“柴大郎何时到的?汝来的何其迟也!”
就这么简单的一句话,差点把柴克宏的眼泪都给说下来了,他策马几步将那个什么室韦人小王子扔到地上,自己也从马上直接滑溜到了地上,单膝下跪喊道。
“臣柴克宏目光狭浅,昔日不识明主,今方知圣人心胸之宽广,仁德之极盛。
若陛下能赦免臣昔日对抗朝廷之大罪,今愿戴罪立功,为圣周尽忠!”
张鉊也翻身下马,亲手将柴克宏扶了起来,“果是我族好儿郎,这要是多出几个柴大郎,江南割据之地,就能早一日归于国家,解百姓刀兵之苦啊!”

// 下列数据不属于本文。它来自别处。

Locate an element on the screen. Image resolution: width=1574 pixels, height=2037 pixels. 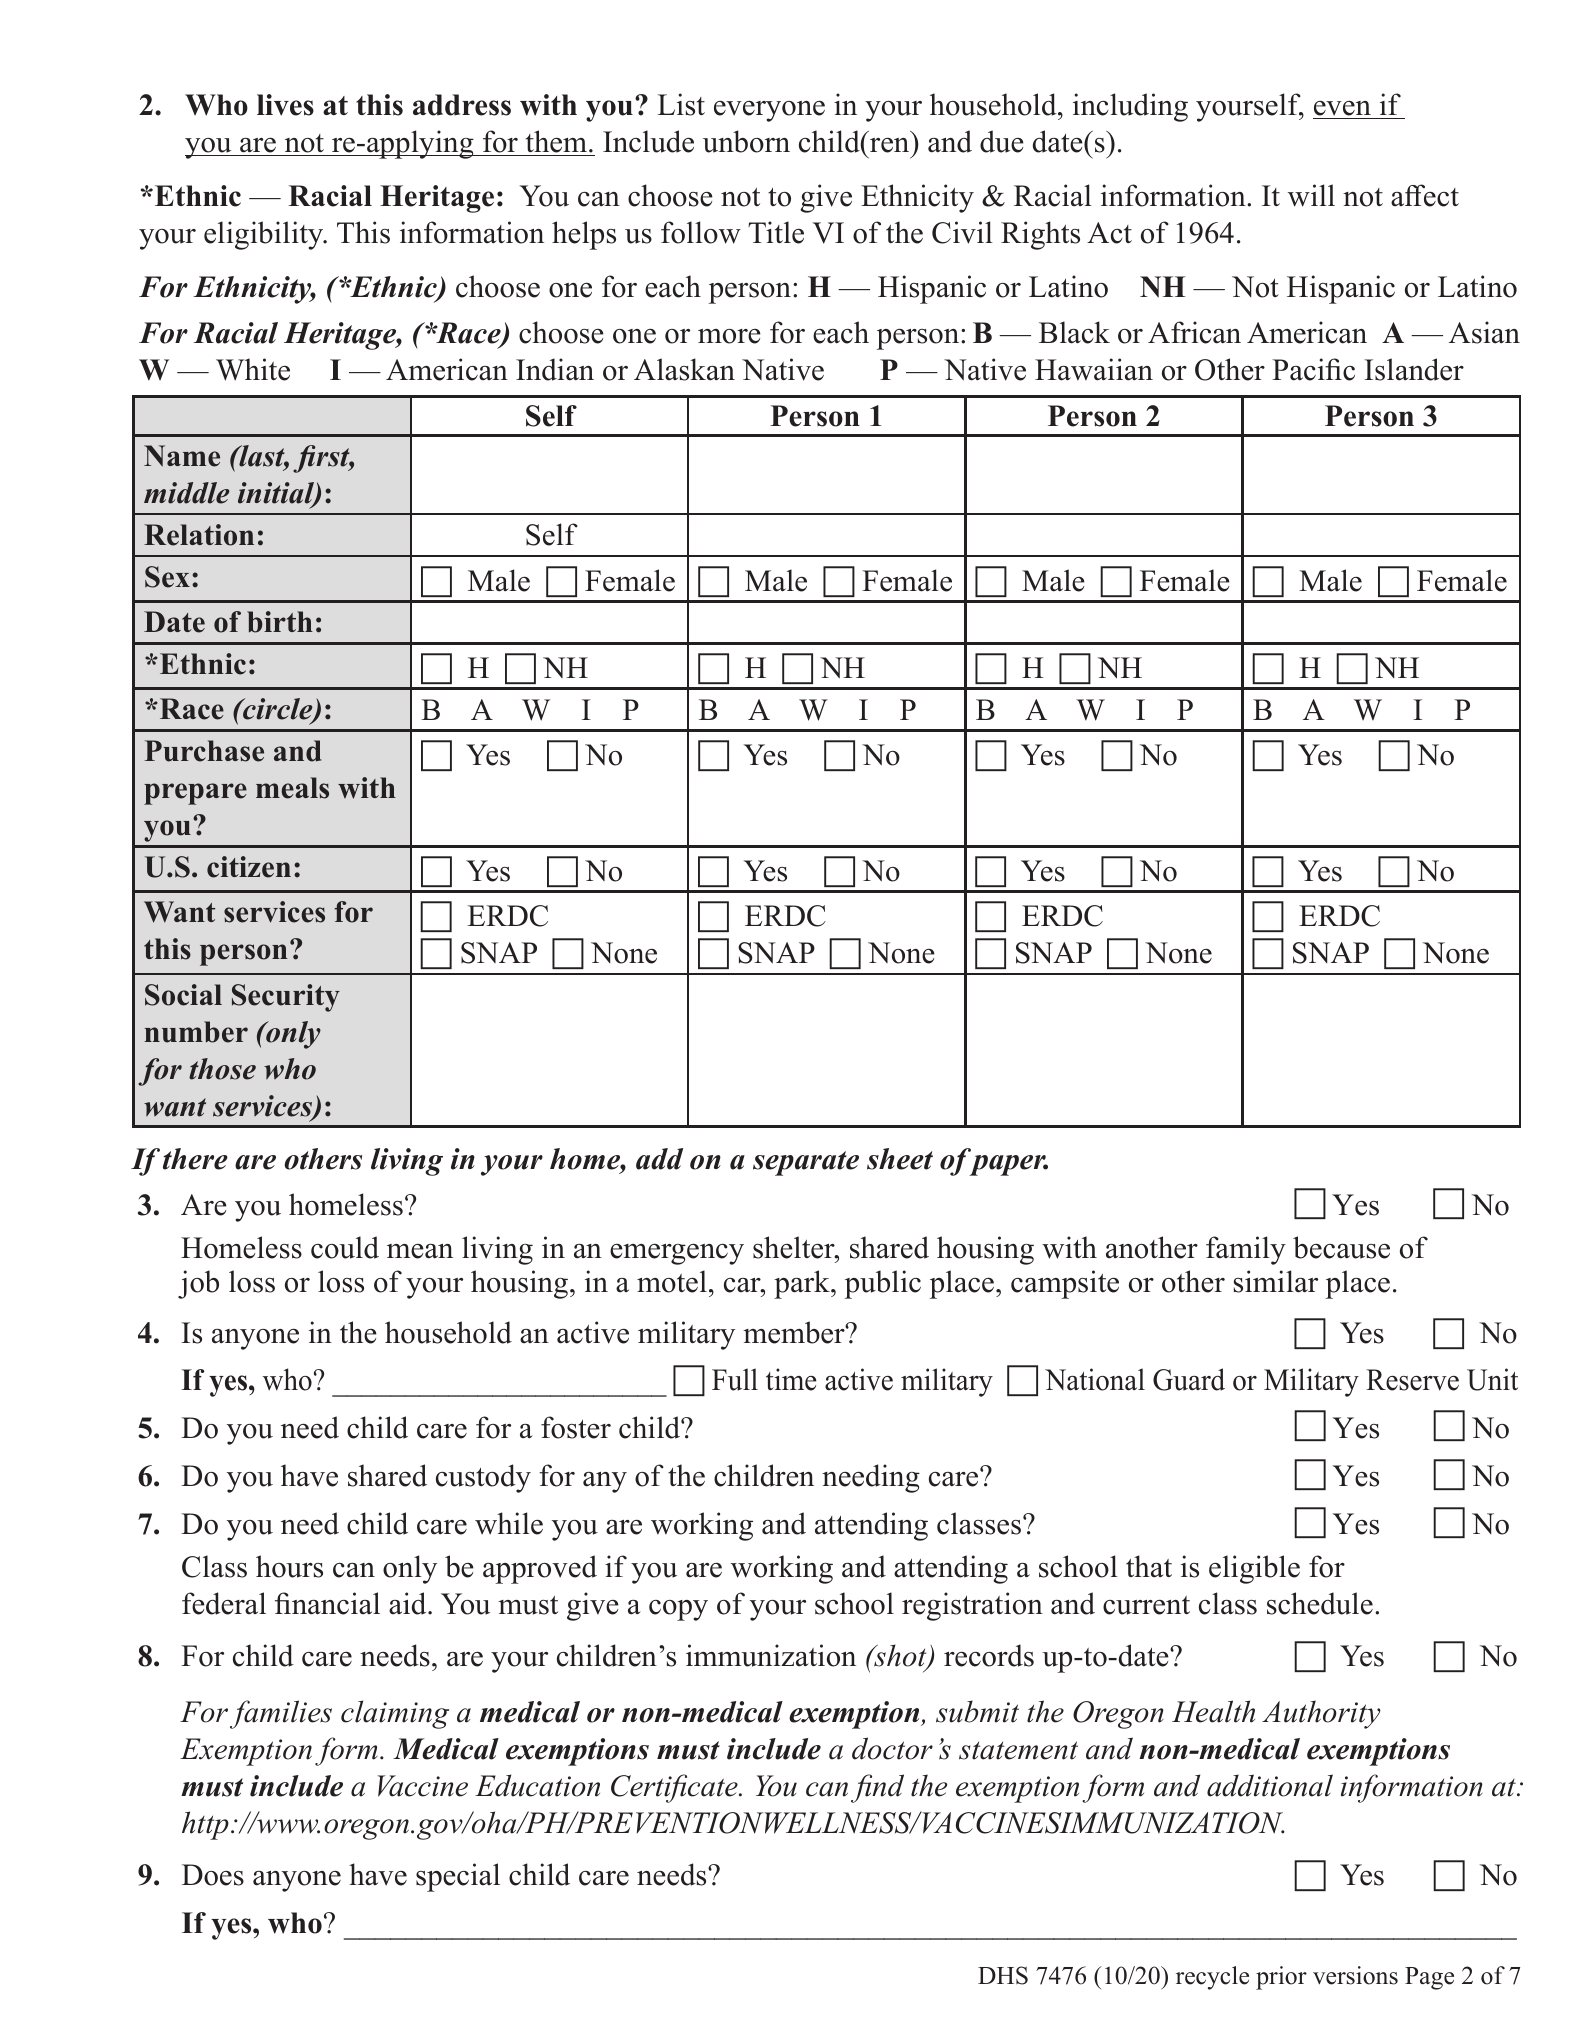
DHS is located at coordinates (1003, 1975).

柴克宏顿时拜倒在地大哭,赌咒发誓的大喊一定要为张圣人更效死命云云。
六十里的路,周军就如同坚定的巨人一般,不管敌烈八部和室韦、铁骊骑兵如何骚扰,他们仍然按照自己的计划,缓缓向前,向着可敦城压了过去。
越靠近可敦城,战斗就越激烈,张鉊甚至把章成等人都放了出去作战。
在宽阔有十余里的战场上,战鼓一直响个不停,一直没怎么捞着仗打的河陇征召健儿们,终于厮杀了一个痛快。
从数十人的狗斗,到数百人的互相冲击,再到数千人的凿穿、侧击、迂回、切割战法,以及互相骚扰对方补给和辎重作战。
六十里的路周军走了两天,在这两天中,河陇征召健儿们正在飞速的成长。